● Work to be completed
Write the entries below again, precisely as they appear.
--- Records provided ---
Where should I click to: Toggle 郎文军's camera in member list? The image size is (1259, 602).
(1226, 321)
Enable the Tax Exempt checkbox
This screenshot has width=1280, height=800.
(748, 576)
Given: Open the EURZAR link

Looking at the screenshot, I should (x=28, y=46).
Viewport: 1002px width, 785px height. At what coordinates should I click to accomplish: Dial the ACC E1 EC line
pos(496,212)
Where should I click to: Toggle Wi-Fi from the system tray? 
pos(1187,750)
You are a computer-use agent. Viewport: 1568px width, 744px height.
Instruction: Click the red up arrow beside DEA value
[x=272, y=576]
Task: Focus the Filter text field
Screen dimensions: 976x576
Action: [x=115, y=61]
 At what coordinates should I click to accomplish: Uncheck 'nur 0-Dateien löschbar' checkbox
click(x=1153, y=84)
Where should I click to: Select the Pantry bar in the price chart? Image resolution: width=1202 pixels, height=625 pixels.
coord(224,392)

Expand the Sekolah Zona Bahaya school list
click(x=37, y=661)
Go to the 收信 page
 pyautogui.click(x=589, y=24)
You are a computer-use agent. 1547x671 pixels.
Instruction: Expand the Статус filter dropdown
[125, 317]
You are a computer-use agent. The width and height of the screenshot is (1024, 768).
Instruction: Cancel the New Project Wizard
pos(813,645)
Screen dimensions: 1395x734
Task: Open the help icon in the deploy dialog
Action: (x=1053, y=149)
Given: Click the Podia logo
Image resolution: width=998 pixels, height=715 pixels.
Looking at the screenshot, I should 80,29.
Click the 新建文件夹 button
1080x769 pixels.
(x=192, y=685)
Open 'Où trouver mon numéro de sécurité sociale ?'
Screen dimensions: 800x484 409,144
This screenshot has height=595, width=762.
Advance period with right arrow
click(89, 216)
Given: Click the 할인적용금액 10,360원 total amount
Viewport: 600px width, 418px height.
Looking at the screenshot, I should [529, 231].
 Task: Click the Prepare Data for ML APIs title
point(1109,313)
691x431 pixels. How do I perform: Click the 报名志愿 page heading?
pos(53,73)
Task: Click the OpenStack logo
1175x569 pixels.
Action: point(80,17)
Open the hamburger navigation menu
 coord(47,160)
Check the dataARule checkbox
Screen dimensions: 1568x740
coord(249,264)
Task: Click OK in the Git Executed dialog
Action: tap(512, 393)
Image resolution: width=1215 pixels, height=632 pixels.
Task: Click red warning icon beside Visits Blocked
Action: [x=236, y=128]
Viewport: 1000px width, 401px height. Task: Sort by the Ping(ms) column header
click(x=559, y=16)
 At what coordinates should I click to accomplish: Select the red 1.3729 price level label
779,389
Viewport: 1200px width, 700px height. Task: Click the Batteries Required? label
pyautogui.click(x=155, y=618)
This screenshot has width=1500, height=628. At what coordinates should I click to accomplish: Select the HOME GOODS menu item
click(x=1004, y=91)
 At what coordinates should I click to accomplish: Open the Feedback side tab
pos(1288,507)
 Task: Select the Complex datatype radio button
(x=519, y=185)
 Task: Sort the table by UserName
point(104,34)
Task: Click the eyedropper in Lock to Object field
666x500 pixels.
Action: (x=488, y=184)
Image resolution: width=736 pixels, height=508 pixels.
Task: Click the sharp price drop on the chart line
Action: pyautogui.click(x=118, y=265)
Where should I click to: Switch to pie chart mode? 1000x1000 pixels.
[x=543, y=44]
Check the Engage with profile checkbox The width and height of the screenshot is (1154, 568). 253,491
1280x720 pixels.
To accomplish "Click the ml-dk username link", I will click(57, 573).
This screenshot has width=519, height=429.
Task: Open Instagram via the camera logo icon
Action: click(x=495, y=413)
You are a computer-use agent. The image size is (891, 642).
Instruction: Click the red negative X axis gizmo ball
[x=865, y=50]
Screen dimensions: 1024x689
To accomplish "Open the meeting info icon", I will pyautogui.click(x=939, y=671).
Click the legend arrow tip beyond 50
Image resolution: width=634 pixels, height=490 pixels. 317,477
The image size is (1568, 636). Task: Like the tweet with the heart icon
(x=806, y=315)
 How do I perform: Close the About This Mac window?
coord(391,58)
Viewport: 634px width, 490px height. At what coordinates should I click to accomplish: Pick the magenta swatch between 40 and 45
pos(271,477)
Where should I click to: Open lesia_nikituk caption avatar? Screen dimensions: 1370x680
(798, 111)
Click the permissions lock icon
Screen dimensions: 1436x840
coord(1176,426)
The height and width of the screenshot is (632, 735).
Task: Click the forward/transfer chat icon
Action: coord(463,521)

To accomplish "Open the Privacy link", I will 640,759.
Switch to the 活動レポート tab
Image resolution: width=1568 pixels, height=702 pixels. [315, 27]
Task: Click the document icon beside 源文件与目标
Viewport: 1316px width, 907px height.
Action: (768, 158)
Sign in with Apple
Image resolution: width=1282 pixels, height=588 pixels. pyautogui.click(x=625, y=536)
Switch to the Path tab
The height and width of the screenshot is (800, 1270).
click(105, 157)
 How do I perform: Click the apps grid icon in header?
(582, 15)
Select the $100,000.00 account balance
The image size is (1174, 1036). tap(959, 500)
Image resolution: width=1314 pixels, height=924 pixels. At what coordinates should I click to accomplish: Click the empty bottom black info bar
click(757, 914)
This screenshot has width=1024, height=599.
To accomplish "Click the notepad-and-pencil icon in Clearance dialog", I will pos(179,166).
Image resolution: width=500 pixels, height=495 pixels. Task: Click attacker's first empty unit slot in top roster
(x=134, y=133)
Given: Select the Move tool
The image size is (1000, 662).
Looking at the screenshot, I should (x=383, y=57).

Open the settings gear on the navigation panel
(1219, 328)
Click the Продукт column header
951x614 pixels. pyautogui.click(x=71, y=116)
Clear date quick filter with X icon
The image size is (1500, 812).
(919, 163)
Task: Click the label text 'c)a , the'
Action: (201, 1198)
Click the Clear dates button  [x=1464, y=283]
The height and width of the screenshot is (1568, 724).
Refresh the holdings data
---
● Solution to the exercise
Where should I click to: Toggle 郎文军's camera in member list? The image size is (1259, 602).
(1226, 321)
Enable the Tax Exempt checkbox
This screenshot has width=1280, height=800.
(748, 576)
Given: Open the EURZAR link

Looking at the screenshot, I should (x=28, y=46).
Viewport: 1002px width, 785px height. At what coordinates should I click to accomplish: Dial the ACC E1 EC line
pos(496,212)
Where should I click to: Toggle Wi-Fi from the system tray? 
pos(1187,750)
You are a computer-use agent. Viewport: 1568px width, 744px height.
Instruction: Click the red up arrow beside DEA value
[x=272, y=576]
Task: Focus the Filter text field
Screen dimensions: 976x576
Action: [x=115, y=61]
 At what coordinates should I click to accomplish: Uncheck 'nur 0-Dateien löschbar' checkbox
click(x=1153, y=84)
Where should I click to: Select the Pantry bar in the price chart? Image resolution: width=1202 pixels, height=625 pixels.
coord(224,392)

Expand the Sekolah Zona Bahaya school list
click(x=37, y=661)
Go to the 收信 page
 pyautogui.click(x=589, y=24)
You are a computer-use agent. 1547x671 pixels.
Instruction: Expand the Статус filter dropdown
[125, 317]
You are a computer-use agent. The width and height of the screenshot is (1024, 768).
Instruction: Cancel the New Project Wizard
pos(813,645)
Screen dimensions: 1395x734
Task: Open the help icon in the deploy dialog
Action: (x=1053, y=149)
Given: Click the Podia logo
Image resolution: width=998 pixels, height=715 pixels.
Looking at the screenshot, I should 80,29.
Click the 新建文件夹 button
1080x769 pixels.
(x=192, y=685)
Open 'Où trouver mon numéro de sécurité sociale ?'
Screen dimensions: 800x484 409,144
This screenshot has height=595, width=762.
Advance period with right arrow
click(89, 216)
Given: Click the 할인적용금액 10,360원 total amount
Viewport: 600px width, 418px height.
Looking at the screenshot, I should [529, 231].
 Task: Click the Prepare Data for ML APIs title
point(1109,313)
691x431 pixels. How do I perform: Click the 报名志愿 page heading?
pos(53,73)
Task: Click the OpenStack logo
1175x569 pixels.
Action: point(80,17)
Open the hamburger navigation menu
 coord(47,160)
Check the dataARule checkbox
Screen dimensions: 1568x740
coord(249,264)
Task: Click OK in the Git Executed dialog
Action: tap(512, 393)
Image resolution: width=1215 pixels, height=632 pixels.
Task: Click red warning icon beside Visits Blocked
Action: [x=236, y=128]
Viewport: 1000px width, 401px height. Task: Sort by the Ping(ms) column header
click(x=559, y=16)
 At what coordinates should I click to accomplish: Select the red 1.3729 price level label
779,389
Viewport: 1200px width, 700px height. Task: Click the Batteries Required? label
pyautogui.click(x=155, y=618)
This screenshot has width=1500, height=628. At what coordinates should I click to accomplish: Select the HOME GOODS menu item
click(x=1004, y=91)
 At what coordinates should I click to accomplish: Open the Feedback side tab
pos(1288,507)
 Task: Select the Complex datatype radio button
(x=519, y=185)
 Task: Sort the table by UserName
point(104,34)
Task: Click the eyedropper in Lock to Object field
666x500 pixels.
Action: (x=488, y=184)
Image resolution: width=736 pixels, height=508 pixels.
Task: Click the sharp price drop on the chart line
Action: pyautogui.click(x=118, y=265)
Where should I click to: Switch to pie chart mode? 1000x1000 pixels.
[x=543, y=44]
Check the Engage with profile checkbox The width and height of the screenshot is (1154, 568). 253,491
1280x720 pixels.
To accomplish "Click the ml-dk username link", I will click(57, 573).
This screenshot has width=519, height=429.
Task: Open Instagram via the camera logo icon
Action: click(x=495, y=413)
You are a computer-use agent. The image size is (891, 642).
Instruction: Click the red negative X axis gizmo ball
[x=865, y=50]
Screen dimensions: 1024x689
To accomplish "Open the meeting info icon", I will pyautogui.click(x=939, y=671).
Click the legend arrow tip beyond 50
Image resolution: width=634 pixels, height=490 pixels. 317,477
The image size is (1568, 636). Task: Like the tweet with the heart icon
(x=806, y=315)
 How do I perform: Close the About This Mac window?
coord(391,58)
Viewport: 634px width, 490px height. At what coordinates should I click to accomplish: Pick the magenta swatch between 40 and 45
pos(271,477)
Where should I click to: Open lesia_nikituk caption avatar? Screen dimensions: 1370x680
(798, 111)
Click the permissions lock icon
Screen dimensions: 1436x840
coord(1176,426)
The height and width of the screenshot is (632, 735).
Task: Click the forward/transfer chat icon
Action: coord(463,521)

To accomplish "Open the Privacy link", I will 640,759.
Switch to the 活動レポート tab
Image resolution: width=1568 pixels, height=702 pixels. [315, 27]
Task: Click the document icon beside 源文件与目标
Viewport: 1316px width, 907px height.
Action: (768, 158)
Sign in with Apple
Image resolution: width=1282 pixels, height=588 pixels. pyautogui.click(x=625, y=536)
Switch to the Path tab
The height and width of the screenshot is (800, 1270).
click(105, 157)
 How do I perform: Click the apps grid icon in header?
(582, 15)
Select the $100,000.00 account balance
The image size is (1174, 1036). tap(959, 500)
Image resolution: width=1314 pixels, height=924 pixels. At what coordinates should I click to accomplish: Click the empty bottom black info bar
click(757, 914)
This screenshot has width=1024, height=599.
To accomplish "Click the notepad-and-pencil icon in Clearance dialog", I will pos(179,166).
Image resolution: width=500 pixels, height=495 pixels. Task: Click attacker's first empty unit slot in top roster
(x=134, y=133)
Given: Select the Move tool
The image size is (1000, 662).
Looking at the screenshot, I should (x=383, y=57).

Open the settings gear on the navigation panel
(1219, 328)
Click the Продукт column header
951x614 pixels. pyautogui.click(x=71, y=116)
Clear date quick filter with X icon
The image size is (1500, 812).
(919, 163)
Task: Click the label text 'c)a , the'
Action: (201, 1198)
Click the Clear dates button  [x=1464, y=283]
The height and width of the screenshot is (1568, 724).
Refresh the holdings data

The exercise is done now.